• Instructions
A) Print the stretch of the Scott Nemes profile from "- Education: University" through "The Film Department.", word for word.
B) Answer these questions from the Scott Nemes profile:
(i) What preparatory school did Nemes attend?
(ii) Which character did he play on It's Garry Shandling's Show?
(iii) What is his position at AGBO?
-- START Quoted passage --
- Education: University of Southern California
- Occupations: Film & TV producer

= Scott Nemes =

American actor and producer

Scott Nemes is an American film and television producer and former child actor. He is president of television at AGBO, and was formerly an executive with Universal Studio Group, Cinemax, and The Film Department.

==Early life and education==
Nemes grew up in Los Angeles, attending Montclair Preparatory School. He attended film school at the University of Southern California, graduating in 1995. At 19, while at USC, Nemes and Sean Entin opened SpiralWest, a weekly dance club geared towards teenagers, held at the restaurant Club Hola in Encino, California, and later at the Country Club in Reseda.

==Career==
===Acting===
As a child actor, Nemes was a regular on It's Garry Shandling's Show, playing Grant Schumaker from 1986 to 1990. He had a recurring role on The Wonder Years as Kevin's classmate and friend Ricky Halsenbach in seasons 5 and 6, from 1991 to 1993. He also had roles in films including Tough Guys and St. Elmo's Fire.
-- END Quoted passage --
-- START Dataset section --
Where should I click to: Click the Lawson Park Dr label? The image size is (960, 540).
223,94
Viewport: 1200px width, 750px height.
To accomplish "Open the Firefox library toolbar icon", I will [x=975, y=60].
-- END Dataset section --
• Results by task
A)
- Education: University of Southern California
- Occupations: Film & TV producer

= Scott Nemes =

American actor and producer

Scott Nemes is an American film and television producer and former child actor. He is president of television at AGBO, and was formerly an executive with Universal Studio Group, Cinemax, and The Film Department.

B)
(i) Montclair Preparatory School
(ii) Grant Schumaker
(iii) President of television